Proposal on the Subsidiary's Registration and Issuance of Ultra Short-Term Financing Bonds
Dear shareholders and shareholders' representatives,
In order to enhance the reserves of debt financing instruments and safeguard the short-term capital demand, Yalong River Hydropower Development Co., Ltd. (hereinafter referred to as "Yalong Hydro"), a controlled subsidiary of SDIC Power Holdings Co., Ltd. (hereinafter referred to as the Company), intends to apply for the registration and issuance of ultra-short-term financing bonds, with a registered scale of issuance up to RMB 8 billion (inclusive). The specific scale of issuance is subject to the amount set out in the documents received by Yalong Hydro in consent to the registration of the license. The funds raised are intended for the repayment of debts as they fall due, the replenishment of working capital, or other purposes approved by the regulatory authorities.

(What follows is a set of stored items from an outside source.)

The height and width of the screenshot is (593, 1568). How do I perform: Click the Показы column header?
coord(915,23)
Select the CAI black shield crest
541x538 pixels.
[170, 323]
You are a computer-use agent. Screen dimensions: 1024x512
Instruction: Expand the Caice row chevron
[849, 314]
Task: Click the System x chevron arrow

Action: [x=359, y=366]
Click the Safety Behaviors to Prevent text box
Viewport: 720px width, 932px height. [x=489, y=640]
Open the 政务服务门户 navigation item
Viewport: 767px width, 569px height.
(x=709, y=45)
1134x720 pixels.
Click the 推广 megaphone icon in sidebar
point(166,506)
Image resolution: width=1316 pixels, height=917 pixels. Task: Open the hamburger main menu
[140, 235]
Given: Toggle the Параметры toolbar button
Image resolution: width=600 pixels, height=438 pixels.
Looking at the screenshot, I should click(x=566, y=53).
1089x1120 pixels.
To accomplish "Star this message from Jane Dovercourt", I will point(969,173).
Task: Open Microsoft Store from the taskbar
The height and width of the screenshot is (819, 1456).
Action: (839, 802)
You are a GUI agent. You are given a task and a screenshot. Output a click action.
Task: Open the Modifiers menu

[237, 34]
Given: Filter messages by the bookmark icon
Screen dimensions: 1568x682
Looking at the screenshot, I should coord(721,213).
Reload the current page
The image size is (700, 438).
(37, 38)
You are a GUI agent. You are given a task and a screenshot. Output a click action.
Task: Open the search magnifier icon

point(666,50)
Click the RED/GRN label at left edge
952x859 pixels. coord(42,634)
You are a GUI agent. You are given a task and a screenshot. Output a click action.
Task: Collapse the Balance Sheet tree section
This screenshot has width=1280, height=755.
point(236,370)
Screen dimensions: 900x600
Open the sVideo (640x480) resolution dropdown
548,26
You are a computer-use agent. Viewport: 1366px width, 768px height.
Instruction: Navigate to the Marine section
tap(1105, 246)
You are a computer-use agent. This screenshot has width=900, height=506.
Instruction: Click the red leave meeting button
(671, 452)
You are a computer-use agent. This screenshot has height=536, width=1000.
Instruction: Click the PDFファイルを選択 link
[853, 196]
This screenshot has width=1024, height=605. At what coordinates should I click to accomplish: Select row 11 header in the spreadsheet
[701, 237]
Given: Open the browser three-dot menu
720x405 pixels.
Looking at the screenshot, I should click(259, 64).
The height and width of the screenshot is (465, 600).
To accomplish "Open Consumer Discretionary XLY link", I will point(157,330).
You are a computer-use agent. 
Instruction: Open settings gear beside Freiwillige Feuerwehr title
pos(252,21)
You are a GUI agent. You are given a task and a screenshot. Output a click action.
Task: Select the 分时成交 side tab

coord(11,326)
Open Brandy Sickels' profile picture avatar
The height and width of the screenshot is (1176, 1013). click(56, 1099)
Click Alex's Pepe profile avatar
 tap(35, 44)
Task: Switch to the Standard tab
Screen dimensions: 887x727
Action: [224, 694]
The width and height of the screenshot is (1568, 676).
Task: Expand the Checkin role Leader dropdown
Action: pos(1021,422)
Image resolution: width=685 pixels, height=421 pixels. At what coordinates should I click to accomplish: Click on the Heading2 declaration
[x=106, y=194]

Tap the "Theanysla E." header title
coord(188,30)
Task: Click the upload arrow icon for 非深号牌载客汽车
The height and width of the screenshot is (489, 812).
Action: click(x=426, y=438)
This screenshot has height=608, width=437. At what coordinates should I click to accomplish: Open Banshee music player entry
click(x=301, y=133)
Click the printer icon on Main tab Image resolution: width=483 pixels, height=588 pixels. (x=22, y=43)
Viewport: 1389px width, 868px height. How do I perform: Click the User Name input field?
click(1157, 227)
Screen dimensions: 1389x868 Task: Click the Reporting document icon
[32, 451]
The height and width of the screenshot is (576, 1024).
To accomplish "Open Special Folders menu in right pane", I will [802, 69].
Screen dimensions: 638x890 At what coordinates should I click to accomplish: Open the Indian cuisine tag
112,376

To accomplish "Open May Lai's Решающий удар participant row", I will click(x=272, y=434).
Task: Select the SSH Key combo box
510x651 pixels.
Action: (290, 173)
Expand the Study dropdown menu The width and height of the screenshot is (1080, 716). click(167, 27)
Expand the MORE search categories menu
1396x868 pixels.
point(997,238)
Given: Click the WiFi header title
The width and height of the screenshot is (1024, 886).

In order to ensure the legitimate and efficient completion of the work relating to the registration and issuance of the debt financing instruments, it is proposed to agree that Yalong Hydro shall be solely responsible for the matters relating to the registration and issuance of the debt financing instruments, in accordance with the relevant provisions and regulations of the national laws and the Articles of Association of the Company.
The validity period of the resolution of this proposal is 24 months from the date of consideration and approval by the general meeting of shareholders. If Yalong Hydro obtains approval, license, registration, filing or registration of the issuance from the regulatory authorities within the validity period of the resolution, it may complete the relevant issuance within the validity period of such approvals.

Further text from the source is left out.